Hello, I used the INFO() debug API in nccl to trace the ring/tree channels computed for 4 GPUS, each on a separate node. The INFO() I want to consult is within the sendSetup() and recvSetup() in transport/net.cc. I found that for ring channels, the ring builds well.
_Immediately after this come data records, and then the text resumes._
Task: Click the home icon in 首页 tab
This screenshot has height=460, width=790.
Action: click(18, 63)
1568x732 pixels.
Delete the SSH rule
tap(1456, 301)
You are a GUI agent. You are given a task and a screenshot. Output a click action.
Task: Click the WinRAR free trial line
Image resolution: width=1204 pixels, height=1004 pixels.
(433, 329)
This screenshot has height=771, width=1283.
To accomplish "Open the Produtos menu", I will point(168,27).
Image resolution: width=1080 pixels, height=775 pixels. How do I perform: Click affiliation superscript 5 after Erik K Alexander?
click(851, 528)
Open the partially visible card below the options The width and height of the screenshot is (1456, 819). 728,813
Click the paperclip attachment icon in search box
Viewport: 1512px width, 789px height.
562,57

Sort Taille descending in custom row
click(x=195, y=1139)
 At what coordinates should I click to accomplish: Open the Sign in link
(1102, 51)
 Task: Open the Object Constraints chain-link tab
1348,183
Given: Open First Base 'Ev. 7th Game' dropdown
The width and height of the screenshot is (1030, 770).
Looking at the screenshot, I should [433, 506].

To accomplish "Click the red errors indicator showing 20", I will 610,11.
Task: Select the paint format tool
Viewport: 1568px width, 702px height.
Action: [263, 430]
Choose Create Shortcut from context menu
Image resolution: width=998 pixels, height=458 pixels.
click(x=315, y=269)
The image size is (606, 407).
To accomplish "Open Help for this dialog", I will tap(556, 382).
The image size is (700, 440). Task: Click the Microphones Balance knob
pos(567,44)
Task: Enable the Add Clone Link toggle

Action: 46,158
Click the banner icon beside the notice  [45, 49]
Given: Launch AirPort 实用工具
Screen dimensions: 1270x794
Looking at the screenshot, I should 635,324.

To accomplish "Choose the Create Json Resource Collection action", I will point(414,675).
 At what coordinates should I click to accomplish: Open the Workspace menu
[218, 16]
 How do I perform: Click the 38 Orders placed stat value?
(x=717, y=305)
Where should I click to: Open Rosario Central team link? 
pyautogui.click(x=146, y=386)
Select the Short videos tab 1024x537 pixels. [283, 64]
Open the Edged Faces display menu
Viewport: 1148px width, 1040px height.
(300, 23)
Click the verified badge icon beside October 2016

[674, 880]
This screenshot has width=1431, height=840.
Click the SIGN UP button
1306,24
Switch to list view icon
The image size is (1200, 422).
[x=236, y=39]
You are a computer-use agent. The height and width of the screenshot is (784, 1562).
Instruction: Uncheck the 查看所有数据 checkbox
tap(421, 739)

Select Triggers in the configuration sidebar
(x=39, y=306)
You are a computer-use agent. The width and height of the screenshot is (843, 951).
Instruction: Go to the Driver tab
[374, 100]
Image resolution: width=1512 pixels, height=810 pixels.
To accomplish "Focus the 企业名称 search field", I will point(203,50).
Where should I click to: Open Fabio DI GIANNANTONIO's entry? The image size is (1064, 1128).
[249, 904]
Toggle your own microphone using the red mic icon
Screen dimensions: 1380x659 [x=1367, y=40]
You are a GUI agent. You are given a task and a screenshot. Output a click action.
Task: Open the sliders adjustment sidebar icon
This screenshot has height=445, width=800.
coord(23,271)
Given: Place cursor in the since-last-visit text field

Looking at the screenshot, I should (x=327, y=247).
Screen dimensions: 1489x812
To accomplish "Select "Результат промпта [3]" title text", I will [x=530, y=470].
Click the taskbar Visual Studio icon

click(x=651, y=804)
But for tree channels, the results builds as the following picture shows (The arrow points from sender to receiver from the INFO debug information I gathered), with no send from rank 1 to rank 2, rank 2 to rank 3 in tree channel 0, and no send from rank 0 to rank 1, rank 1 to rank 2 in tree channel 1. But for the double binary tree, I think all the ranks in the tree can send/recv from other ranks connected. Is my debug results normal or abnormal? Thanks a lot!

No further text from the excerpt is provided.